SmartRedis has special support for scripts on systems with multiple GPUs. On these systems, the script can be set via the Client.set_script_multigpu() function, which differs from the Client.set_script() function only in that (1) there is no need to specify a device (GPU is implicit) and (2) the caller must supply the index of the first GPU to use with the script and the total number of GPUs on the system’s nodes to use with the script. The function will then create separate copies of the script for each GPU by appending .GPU:n to the supplied name, where n is a number from first_gpu to first_gpu + num_gpus - 1, inclusive.

Executing scripts on systems with multiple GPUs may be done via the Client.run_script_multigpu() function. This method parallels Client.run_script() except that it requires three additional parameters: the first GPU to use for execution, the number of GPUs to use for execution, and an offset for the currently executing thread or image. The script execution is then dispatched to the copy of the script on the GPU corresponding to first_gpu plus the offset modulo num_gpus. The image offset may be an MPI rank, or a thread ID, or any other indexing scheme.
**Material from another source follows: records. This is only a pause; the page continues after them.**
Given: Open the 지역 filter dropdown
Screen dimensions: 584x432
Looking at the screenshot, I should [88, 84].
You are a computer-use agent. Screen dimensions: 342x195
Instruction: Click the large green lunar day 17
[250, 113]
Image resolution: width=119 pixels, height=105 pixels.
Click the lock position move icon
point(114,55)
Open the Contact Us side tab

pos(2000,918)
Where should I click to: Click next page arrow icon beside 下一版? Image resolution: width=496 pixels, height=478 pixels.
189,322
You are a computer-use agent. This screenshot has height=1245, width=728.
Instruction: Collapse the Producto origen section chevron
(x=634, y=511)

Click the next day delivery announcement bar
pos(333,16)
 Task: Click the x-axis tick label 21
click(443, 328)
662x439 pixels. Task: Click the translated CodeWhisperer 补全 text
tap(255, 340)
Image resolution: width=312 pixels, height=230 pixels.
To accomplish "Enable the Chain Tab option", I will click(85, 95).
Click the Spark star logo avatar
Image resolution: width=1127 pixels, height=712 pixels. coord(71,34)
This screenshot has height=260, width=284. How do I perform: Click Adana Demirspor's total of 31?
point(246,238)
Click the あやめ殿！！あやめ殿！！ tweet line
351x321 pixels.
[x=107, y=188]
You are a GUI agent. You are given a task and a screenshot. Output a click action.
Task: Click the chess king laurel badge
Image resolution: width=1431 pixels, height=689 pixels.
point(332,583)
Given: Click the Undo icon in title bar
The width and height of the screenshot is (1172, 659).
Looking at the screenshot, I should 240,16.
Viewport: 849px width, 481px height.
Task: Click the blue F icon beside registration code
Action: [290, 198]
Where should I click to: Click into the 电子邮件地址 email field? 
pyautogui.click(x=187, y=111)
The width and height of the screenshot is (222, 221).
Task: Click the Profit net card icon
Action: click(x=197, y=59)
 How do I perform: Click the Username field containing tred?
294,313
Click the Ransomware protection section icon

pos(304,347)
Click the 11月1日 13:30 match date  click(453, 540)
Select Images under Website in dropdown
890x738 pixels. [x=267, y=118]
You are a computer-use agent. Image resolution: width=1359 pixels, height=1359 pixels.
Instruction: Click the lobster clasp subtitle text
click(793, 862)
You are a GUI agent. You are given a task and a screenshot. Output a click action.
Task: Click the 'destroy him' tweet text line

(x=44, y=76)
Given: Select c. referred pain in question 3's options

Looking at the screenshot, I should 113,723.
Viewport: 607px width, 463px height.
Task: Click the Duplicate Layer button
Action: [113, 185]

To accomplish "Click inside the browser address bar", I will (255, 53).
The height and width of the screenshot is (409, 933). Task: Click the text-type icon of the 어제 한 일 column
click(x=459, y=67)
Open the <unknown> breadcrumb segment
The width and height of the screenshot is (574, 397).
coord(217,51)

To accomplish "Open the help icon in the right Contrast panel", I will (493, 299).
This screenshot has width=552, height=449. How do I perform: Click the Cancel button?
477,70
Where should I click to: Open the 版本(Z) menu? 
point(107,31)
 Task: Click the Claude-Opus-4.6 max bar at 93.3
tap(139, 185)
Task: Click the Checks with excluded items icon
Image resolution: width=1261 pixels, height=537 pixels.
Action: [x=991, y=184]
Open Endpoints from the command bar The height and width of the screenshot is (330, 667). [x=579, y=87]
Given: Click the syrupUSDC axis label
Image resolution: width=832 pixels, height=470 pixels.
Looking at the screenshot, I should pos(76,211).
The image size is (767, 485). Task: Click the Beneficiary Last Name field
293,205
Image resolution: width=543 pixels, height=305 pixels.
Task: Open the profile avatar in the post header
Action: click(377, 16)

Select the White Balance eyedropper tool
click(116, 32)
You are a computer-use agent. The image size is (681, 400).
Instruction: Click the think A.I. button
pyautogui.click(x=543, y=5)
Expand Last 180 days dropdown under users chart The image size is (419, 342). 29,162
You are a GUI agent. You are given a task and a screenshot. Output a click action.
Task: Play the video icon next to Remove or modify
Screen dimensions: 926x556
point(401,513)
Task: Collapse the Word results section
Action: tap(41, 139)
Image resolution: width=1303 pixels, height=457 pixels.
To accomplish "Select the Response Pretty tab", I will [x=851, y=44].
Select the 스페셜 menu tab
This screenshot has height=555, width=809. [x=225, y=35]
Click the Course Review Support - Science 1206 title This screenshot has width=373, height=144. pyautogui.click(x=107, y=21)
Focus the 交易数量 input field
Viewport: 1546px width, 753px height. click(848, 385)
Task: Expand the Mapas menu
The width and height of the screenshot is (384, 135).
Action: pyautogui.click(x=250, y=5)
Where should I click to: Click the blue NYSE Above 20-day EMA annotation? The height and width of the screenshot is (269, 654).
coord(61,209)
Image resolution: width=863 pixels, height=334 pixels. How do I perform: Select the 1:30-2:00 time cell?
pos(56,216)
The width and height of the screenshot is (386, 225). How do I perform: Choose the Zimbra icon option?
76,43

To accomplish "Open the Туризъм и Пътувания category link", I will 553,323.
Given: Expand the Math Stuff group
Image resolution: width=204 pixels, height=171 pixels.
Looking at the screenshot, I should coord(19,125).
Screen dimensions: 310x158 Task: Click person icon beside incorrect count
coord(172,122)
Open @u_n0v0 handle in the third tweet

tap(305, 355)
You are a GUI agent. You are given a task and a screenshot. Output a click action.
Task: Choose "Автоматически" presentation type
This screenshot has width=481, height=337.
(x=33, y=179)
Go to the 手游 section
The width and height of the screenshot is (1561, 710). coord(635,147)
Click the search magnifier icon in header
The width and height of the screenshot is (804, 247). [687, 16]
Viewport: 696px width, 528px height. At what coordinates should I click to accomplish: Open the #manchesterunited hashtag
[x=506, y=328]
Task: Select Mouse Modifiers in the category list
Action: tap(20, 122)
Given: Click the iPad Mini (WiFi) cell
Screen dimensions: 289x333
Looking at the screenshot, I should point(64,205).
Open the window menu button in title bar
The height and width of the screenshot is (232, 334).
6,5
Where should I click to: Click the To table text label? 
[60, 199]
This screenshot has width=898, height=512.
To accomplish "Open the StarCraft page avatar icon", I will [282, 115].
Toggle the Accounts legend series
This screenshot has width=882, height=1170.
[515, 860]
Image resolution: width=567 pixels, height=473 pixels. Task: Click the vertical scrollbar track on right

Finally, scripts stored for multiple GPUs may be deleted via the Client.delete_script_multigpu() function. This method parallels Client.delete_script() except that it requires two additional parameters: the first GPU and the number of GPUs that the model was stored with. This function will delete all the extra copies of the model that were stored via Client.set_script_multigpu().

Note

In order for a script to be executed via Client.run_script_multigpu(), or deleted via Client.delete_script_multigpu(), it must have been set via Client.set_script_multigpu(). The first_gpu and num_gpus parameters must be constant across both calls.